Top of DATA PROVIDED

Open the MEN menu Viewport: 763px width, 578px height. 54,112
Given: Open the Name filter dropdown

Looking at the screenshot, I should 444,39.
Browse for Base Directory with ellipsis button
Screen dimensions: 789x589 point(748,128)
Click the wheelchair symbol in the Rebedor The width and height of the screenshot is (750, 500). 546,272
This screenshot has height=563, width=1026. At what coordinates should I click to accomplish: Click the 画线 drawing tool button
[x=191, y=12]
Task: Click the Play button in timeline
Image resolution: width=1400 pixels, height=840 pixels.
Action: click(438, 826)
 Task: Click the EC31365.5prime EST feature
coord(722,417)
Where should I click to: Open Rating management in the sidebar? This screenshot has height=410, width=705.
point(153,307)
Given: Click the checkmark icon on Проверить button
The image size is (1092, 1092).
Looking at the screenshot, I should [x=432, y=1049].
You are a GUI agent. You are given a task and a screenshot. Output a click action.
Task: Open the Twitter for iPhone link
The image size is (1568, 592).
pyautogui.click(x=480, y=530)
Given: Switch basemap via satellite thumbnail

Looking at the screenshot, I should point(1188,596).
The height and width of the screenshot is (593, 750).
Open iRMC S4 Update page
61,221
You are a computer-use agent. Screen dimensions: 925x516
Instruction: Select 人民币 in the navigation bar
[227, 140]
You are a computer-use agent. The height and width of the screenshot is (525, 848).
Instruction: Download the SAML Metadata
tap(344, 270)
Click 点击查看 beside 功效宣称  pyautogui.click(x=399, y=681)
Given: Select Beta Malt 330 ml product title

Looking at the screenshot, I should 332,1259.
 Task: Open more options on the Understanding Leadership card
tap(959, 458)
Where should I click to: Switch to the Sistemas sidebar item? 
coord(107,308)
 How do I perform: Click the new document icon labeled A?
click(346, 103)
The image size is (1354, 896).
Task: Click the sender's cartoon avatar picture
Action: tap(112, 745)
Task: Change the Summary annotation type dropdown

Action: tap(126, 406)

Bottom of DATA PROVIDED

• **AIM OF THE EXERCISE**
An exact copy of every entry is required.

• **THE ANSWER**
Open the MEN menu Viewport: 763px width, 578px height. 54,112
Given: Open the Name filter dropdown

Looking at the screenshot, I should 444,39.
Browse for Base Directory with ellipsis button
Screen dimensions: 789x589 point(748,128)
Click the wheelchair symbol in the Rebedor The width and height of the screenshot is (750, 500). 546,272
This screenshot has height=563, width=1026. At what coordinates should I click to accomplish: Click the 画线 drawing tool button
[x=191, y=12]
Task: Click the Play button in timeline
Image resolution: width=1400 pixels, height=840 pixels.
Action: click(438, 826)
 Task: Click the EC31365.5prime EST feature
coord(722,417)
Where should I click to: Open Rating management in the sidebar? This screenshot has height=410, width=705.
point(153,307)
Given: Click the checkmark icon on Проверить button
The image size is (1092, 1092).
Looking at the screenshot, I should [x=432, y=1049].
You are a GUI agent. You are given a task and a screenshot. Output a click action.
Task: Open the Twitter for iPhone link
The image size is (1568, 592).
pyautogui.click(x=480, y=530)
Given: Switch basemap via satellite thumbnail

Looking at the screenshot, I should point(1188,596).
The height and width of the screenshot is (593, 750).
Open iRMC S4 Update page
61,221
You are a computer-use agent. Screen dimensions: 925x516
Instruction: Select 人民币 in the navigation bar
[227, 140]
You are a computer-use agent. The height and width of the screenshot is (525, 848).
Instruction: Download the SAML Metadata
tap(344, 270)
Click 点击查看 beside 功效宣称  pyautogui.click(x=399, y=681)
Given: Select Beta Malt 330 ml product title

Looking at the screenshot, I should 332,1259.
 Task: Open more options on the Understanding Leadership card
tap(959, 458)
Where should I click to: Switch to the Sistemas sidebar item? 
coord(107,308)
 How do I perform: Click the new document icon labeled A?
click(346, 103)
The image size is (1354, 896).
Task: Click the sender's cartoon avatar picture
Action: tap(112, 745)
Task: Change the Summary annotation type dropdown

Action: tap(126, 406)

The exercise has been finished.